Rotating detonation engine technology has seen a large amount of interest in recent years, due to the potential to provide improved performance in devices that are traditionally based on deflagrative combustion. The possibility that detonations might provide improved performance in propulsion devices was explored as early as 1940, when Zeldovich demonstrated a theoretical reduction in entropy production [1, 2]. Analysis of the detonative thermodynamic cycle demonstrates that detonation engines promise higher thermodynamic cycle efficiency than both the constant-pressure Brayton cycle and the constant-volume Humphrey cycle [3]. Although the technology is not yet ready for widespread use in commercial propulsion applications, rotating detonation rocket engine (RDRE) technology is nearing the point at which it can be reasonably incorporated into practical designs. This was emphasized recently in an experiment conducted by a team of researchers from Nagoya University, Keio University, Muroran Institute of Technology, and Japan’s Institute of Space and Astronautical Science (ISAS), in which an RDRE was successfully tested as the upper stage of a sounding rocket launched by the Japan Aerospace Exploration Agency (JAXA) [4].

The central idea of an RDRE is to continuously inject reactant into a chamber geometry that allows a detonation to continuously propagate perpendicular to the direction of injection, a setup which was first achieved experimentally by Voitsekhovskii [5]. Although Voitsekhovskii’s original design utilized a disk-shaped combustor, most modern RDRE designs are based on annular combustion chambers after the designs of Nicholls et al. [6] and Bykovskii et al. [7]. In an annular design, the detonation propagates azimuthally, traveling into a fill region of detonable mixture sustained by the continuous injection of unburnt reactants.
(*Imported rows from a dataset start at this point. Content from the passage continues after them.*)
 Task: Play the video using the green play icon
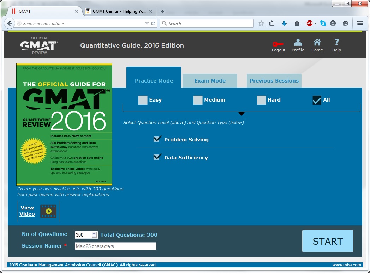click(48, 211)
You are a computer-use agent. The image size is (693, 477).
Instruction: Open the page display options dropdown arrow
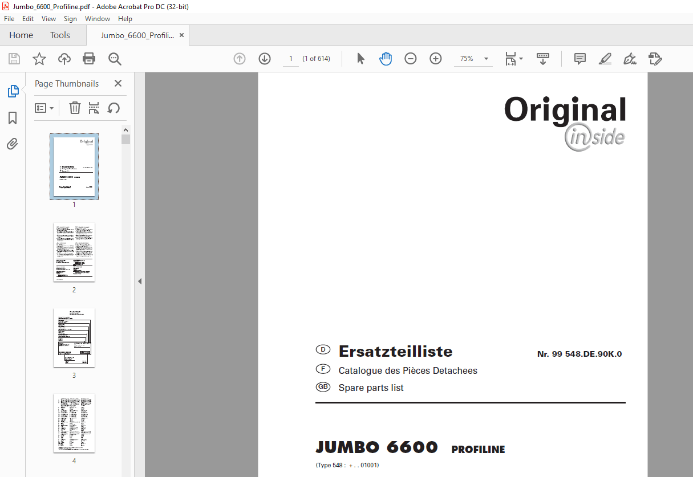click(520, 59)
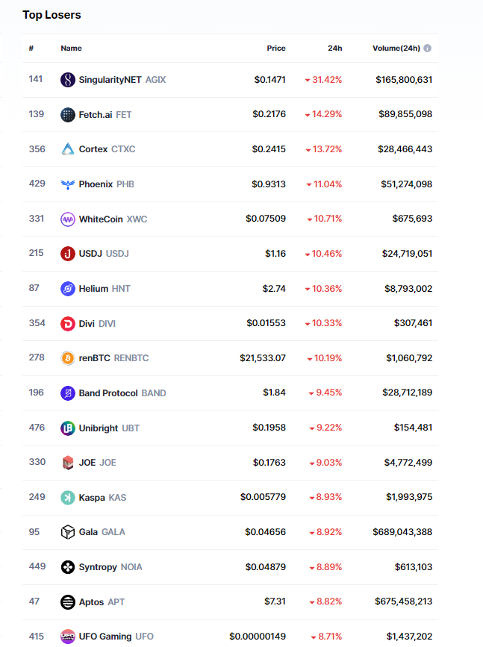Viewport: 483px width, 647px height.
Task: Click the Volume(24h) info icon
Action: [428, 49]
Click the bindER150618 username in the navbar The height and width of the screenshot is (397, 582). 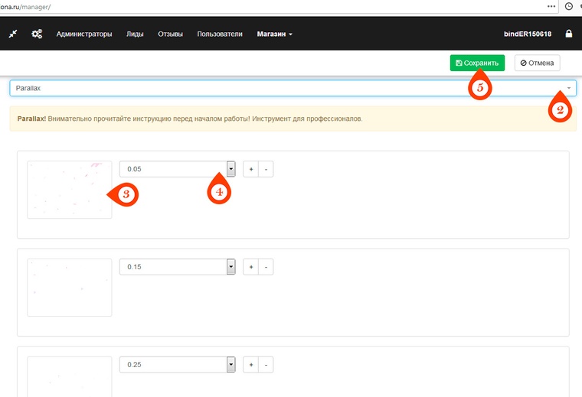tap(527, 34)
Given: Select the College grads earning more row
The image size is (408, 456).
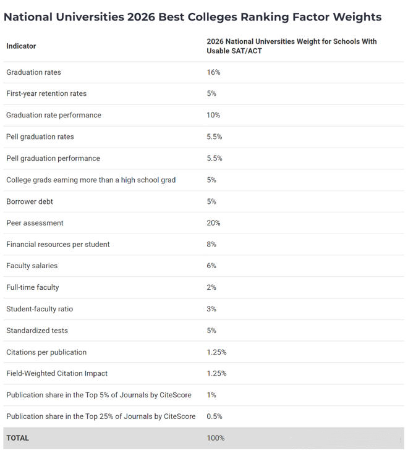Looking at the screenshot, I should coord(91,180).
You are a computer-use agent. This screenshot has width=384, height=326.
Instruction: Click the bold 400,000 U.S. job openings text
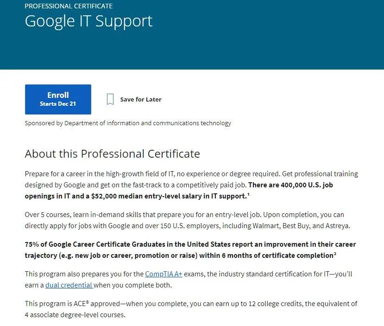(x=179, y=191)
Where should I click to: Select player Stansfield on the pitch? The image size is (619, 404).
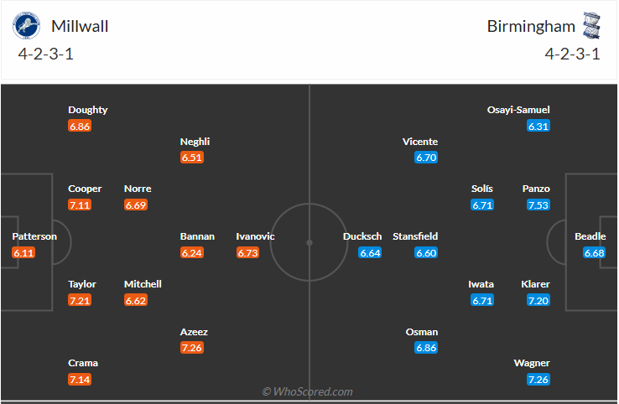tap(415, 236)
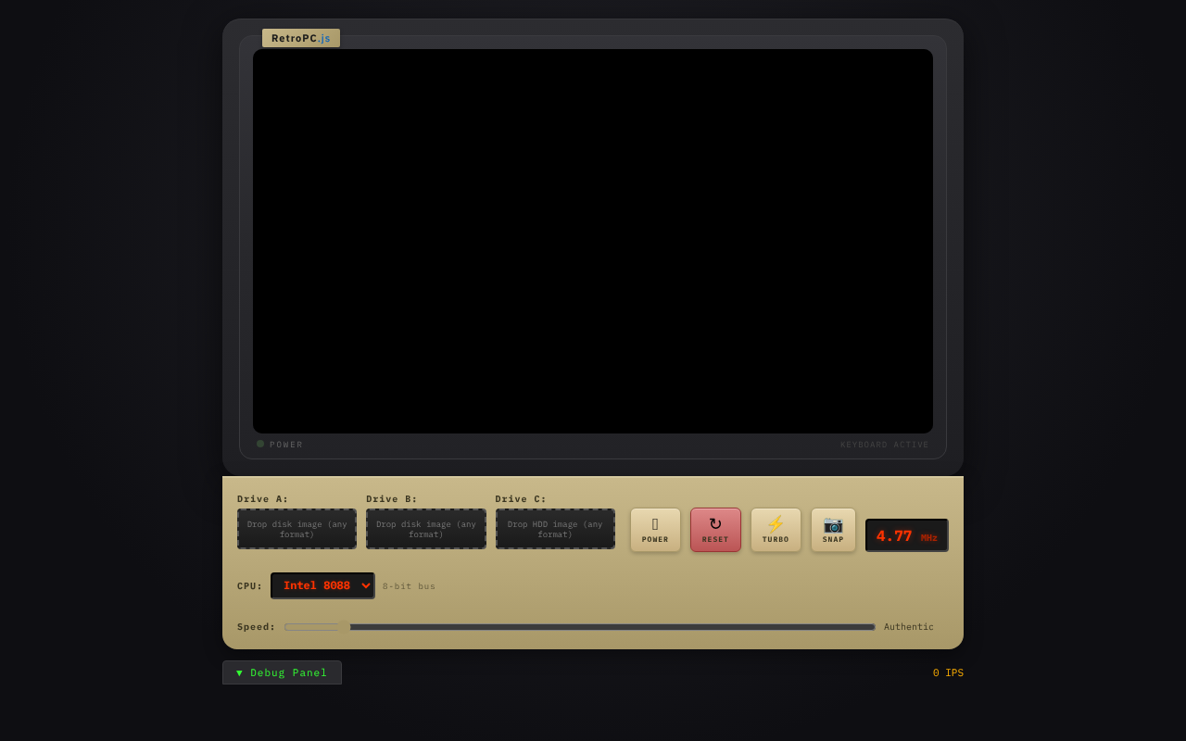Open the CPU selection dropdown
Image resolution: width=1186 pixels, height=741 pixels.
[322, 585]
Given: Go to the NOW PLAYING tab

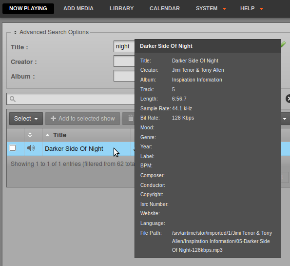Looking at the screenshot, I should point(28,8).
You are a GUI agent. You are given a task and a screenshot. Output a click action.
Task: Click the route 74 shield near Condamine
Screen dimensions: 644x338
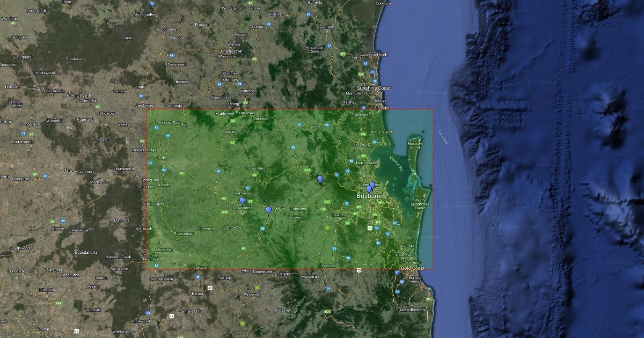click(x=24, y=133)
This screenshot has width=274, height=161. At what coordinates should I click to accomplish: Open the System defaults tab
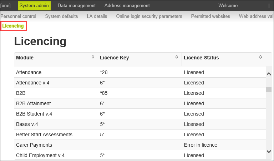(61, 16)
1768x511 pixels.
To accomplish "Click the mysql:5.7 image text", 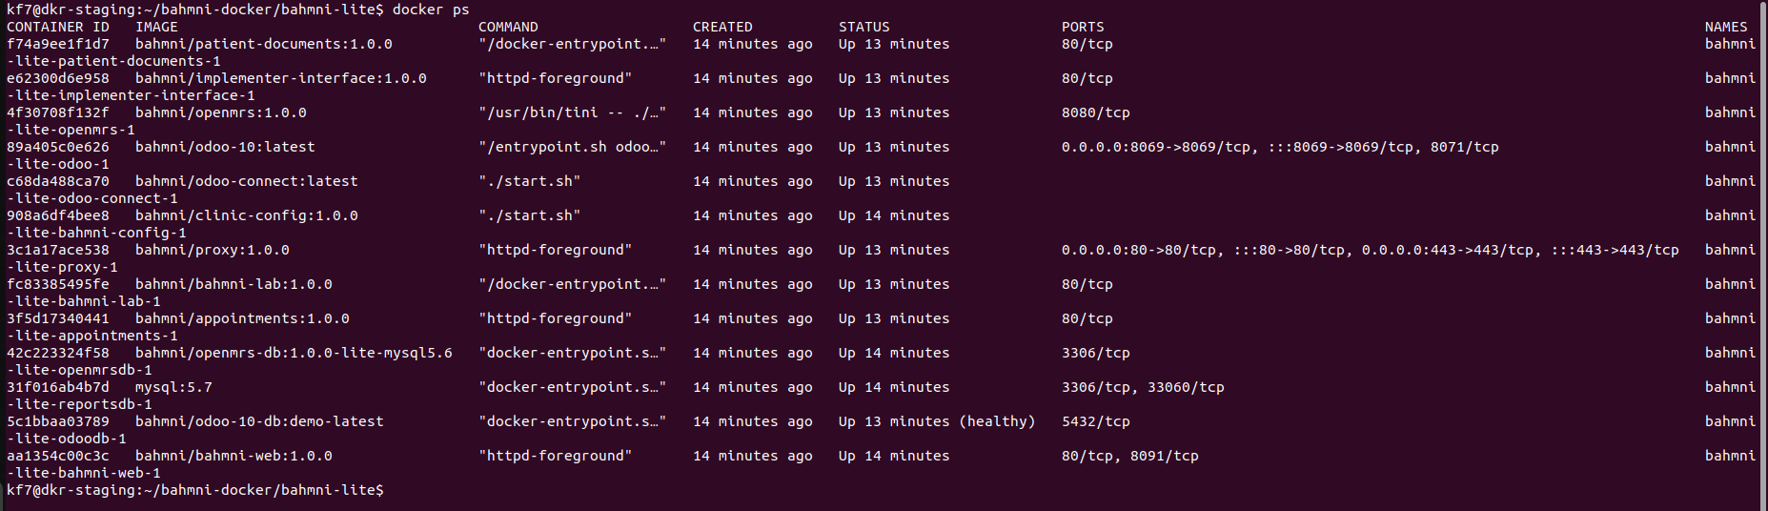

The traveling detonation structure results in an oblique shock structure which continuously travels downstream, interacting downstream with the hot products and exhaust of the engine.

The time-varying exhaust flowfield creates challenges when designing nozzles for RDRE combustion chambers. In deflagration-based engines, the use of converging–diverging nozzles is well established, and unsurprisingly, it has been shown that adding constrictions to annular RDRE chambers increases thrust. Adding a constriction is also a standard mechanism for increasing the chamber pressure and has been shown to reduce the net loss in stagnation pressure [8, 9]. There also exists potential to use a nozzle constriction to attenuate the fluctuations in exhaust pressure that are characteristic of rotating detonation engines [10]. However, the addition of a constriction to the chamber exit is also coupled to the upstream detonation dynamics. It has been shown experimentally that a sharp constriction results in the reflection of shock waves back toward the upstream injectors [11, 12]. Constrictions have also been shown to change the number of detonation waves present in the chamber and in some cases have been shown to trigger longitudinal pulsing inside the chamber [13, 14].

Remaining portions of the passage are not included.